The Skinny: An endogenous metabolite found to induce brown adipocytes

We have been working closely with Gary Siuzdak, Scripps Research Institute, to give the 2022 molecules of the month - okay, we know we missed one month but 7 out of 8 isn’t too bad! Well, after working behind the scenes, it is time to highlight some of Gary’s work.

On August 16, 2022, Gary and his collaborators, spear-headed by Carlos Guijas, published an article in Metabolites titled “Drug-initiated activity metabolomics identifies myristoylglycine as a potent endogenous metabolite for human brown fat differentiation”. This work identified myristoylglycine, a human endogenous metabolite, as a promoter of brown adipose tissue (BAT) using drug-initiated activity metabolomics (DIAM).

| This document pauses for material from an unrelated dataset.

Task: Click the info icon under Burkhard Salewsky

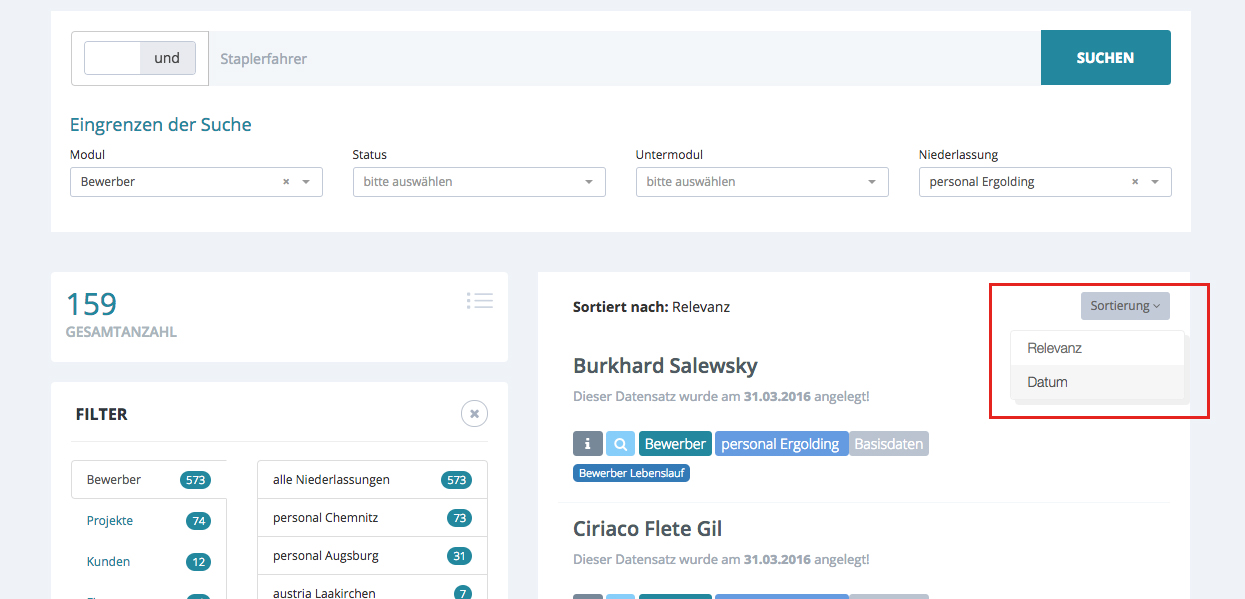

Obesity affects more than one-third of adults in the United States. Every state has an obesity rate of more than 20% with southern and midwestern states exhibiting the highest rates of obesity in the country. However, obesity doesn’t only affect those in the U.S. It is estimated that over 500 million adults in the world are obese and that more than 1 billion adults will be obese by 2030 if left unaddressed.

Why all the obesity statistics? Obesity results when energy intake is chronically higher than energy expenditure, where the excess energy is typically stored in the form of triglycerides in white adipose tissue (WAT). Pharmaceutical treatments of obesity have historically been aimed at reducing energy intake with few efforts aimed towards increasing energy expenditure. That is where brown adipose tissue (BAT) enters the story. Interest in BAT has been rapidly increasing as a possible target for obesity treatments. BAT activation in mice leads to increased energy expenditure, and more studies are being conducted to determine the complete role of BAT in humans and its importance in obesity.

The primary function of WAT is energy storage. BAT functions primarily to maintain body temperature by releasing heat. BAT contains lipid droplets with high levels of mitochondria expressing uncoupling protein 1 (UCP1) which upon activation causes the proton electrochemical gradient in the mitochondria to dissipate and releases heat – a process termed ‘uncoupling’ by McNeill, Suchacki, and Stimson in 2021.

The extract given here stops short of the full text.